Collected data
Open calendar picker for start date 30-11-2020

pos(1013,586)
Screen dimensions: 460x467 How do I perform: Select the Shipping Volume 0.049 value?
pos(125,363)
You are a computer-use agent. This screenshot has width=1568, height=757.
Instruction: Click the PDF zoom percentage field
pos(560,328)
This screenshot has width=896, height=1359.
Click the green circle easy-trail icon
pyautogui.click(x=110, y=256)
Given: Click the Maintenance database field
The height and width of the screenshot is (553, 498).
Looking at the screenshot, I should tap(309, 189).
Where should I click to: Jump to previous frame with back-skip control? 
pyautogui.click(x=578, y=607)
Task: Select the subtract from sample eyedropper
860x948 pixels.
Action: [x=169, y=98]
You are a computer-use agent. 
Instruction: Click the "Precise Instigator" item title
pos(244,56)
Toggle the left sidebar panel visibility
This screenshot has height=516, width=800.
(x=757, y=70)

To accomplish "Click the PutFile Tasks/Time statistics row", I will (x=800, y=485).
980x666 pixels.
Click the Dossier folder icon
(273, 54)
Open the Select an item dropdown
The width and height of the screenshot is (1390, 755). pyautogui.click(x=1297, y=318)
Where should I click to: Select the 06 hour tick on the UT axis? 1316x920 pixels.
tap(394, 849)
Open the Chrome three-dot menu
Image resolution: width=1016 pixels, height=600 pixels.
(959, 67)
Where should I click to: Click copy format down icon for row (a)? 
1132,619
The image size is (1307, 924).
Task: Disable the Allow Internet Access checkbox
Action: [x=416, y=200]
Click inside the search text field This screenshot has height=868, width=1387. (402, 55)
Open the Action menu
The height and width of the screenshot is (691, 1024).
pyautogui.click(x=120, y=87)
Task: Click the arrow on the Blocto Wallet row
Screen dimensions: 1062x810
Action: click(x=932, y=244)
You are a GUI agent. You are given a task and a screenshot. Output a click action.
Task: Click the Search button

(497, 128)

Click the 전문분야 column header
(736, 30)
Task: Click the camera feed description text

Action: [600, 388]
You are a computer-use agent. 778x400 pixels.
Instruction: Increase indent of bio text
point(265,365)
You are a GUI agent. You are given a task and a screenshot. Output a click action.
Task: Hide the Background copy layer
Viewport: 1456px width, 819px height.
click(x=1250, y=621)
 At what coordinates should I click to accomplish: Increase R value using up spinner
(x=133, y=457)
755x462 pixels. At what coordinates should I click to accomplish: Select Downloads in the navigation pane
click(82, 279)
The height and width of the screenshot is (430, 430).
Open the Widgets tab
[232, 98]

INSTRUCTIONS TO FOLLOW:
The entries shown above must be reproduced in full, exactly as written.

WORKED SOLUTION:
Open calendar picker for start date 30-11-2020

pos(1013,586)
Screen dimensions: 460x467 How do I perform: Select the Shipping Volume 0.049 value?
pos(125,363)
You are a computer-use agent. This screenshot has width=1568, height=757.
Instruction: Click the PDF zoom percentage field
pos(560,328)
This screenshot has width=896, height=1359.
Click the green circle easy-trail icon
pyautogui.click(x=110, y=256)
Given: Click the Maintenance database field
The height and width of the screenshot is (553, 498).
Looking at the screenshot, I should tap(309, 189).
Where should I click to: Jump to previous frame with back-skip control? 
pyautogui.click(x=578, y=607)
Task: Select the subtract from sample eyedropper
860x948 pixels.
Action: [x=169, y=98]
You are a computer-use agent. 
Instruction: Click the "Precise Instigator" item title
pos(244,56)
Toggle the left sidebar panel visibility
This screenshot has height=516, width=800.
(x=757, y=70)

To accomplish "Click the PutFile Tasks/Time statistics row", I will (x=800, y=485).
980x666 pixels.
Click the Dossier folder icon
(273, 54)
Open the Select an item dropdown
The width and height of the screenshot is (1390, 755). pyautogui.click(x=1297, y=318)
Where should I click to: Select the 06 hour tick on the UT axis? 1316x920 pixels.
tap(394, 849)
Open the Chrome three-dot menu
Image resolution: width=1016 pixels, height=600 pixels.
(959, 67)
Where should I click to: Click copy format down icon for row (a)? 
1132,619
The image size is (1307, 924).
Task: Disable the Allow Internet Access checkbox
Action: [x=416, y=200]
Click inside the search text field This screenshot has height=868, width=1387. (402, 55)
Open the Action menu
The height and width of the screenshot is (691, 1024).
pyautogui.click(x=120, y=87)
Task: Click the arrow on the Blocto Wallet row
Screen dimensions: 1062x810
Action: click(x=932, y=244)
You are a GUI agent. You are given a task and a screenshot. Output a click action.
Task: Click the Search button

(497, 128)

Click the 전문분야 column header
(736, 30)
Task: Click the camera feed description text

Action: [600, 388]
You are a computer-use agent. 778x400 pixels.
Instruction: Increase indent of bio text
point(265,365)
You are a GUI agent. You are given a task and a screenshot. Output a click action.
Task: Hide the Background copy layer
Viewport: 1456px width, 819px height.
click(x=1250, y=621)
 At what coordinates should I click to accomplish: Increase R value using up spinner
(x=133, y=457)
755x462 pixels. At what coordinates should I click to accomplish: Select Downloads in the navigation pane
click(82, 279)
The height and width of the screenshot is (430, 430).
Open the Widgets tab
[232, 98]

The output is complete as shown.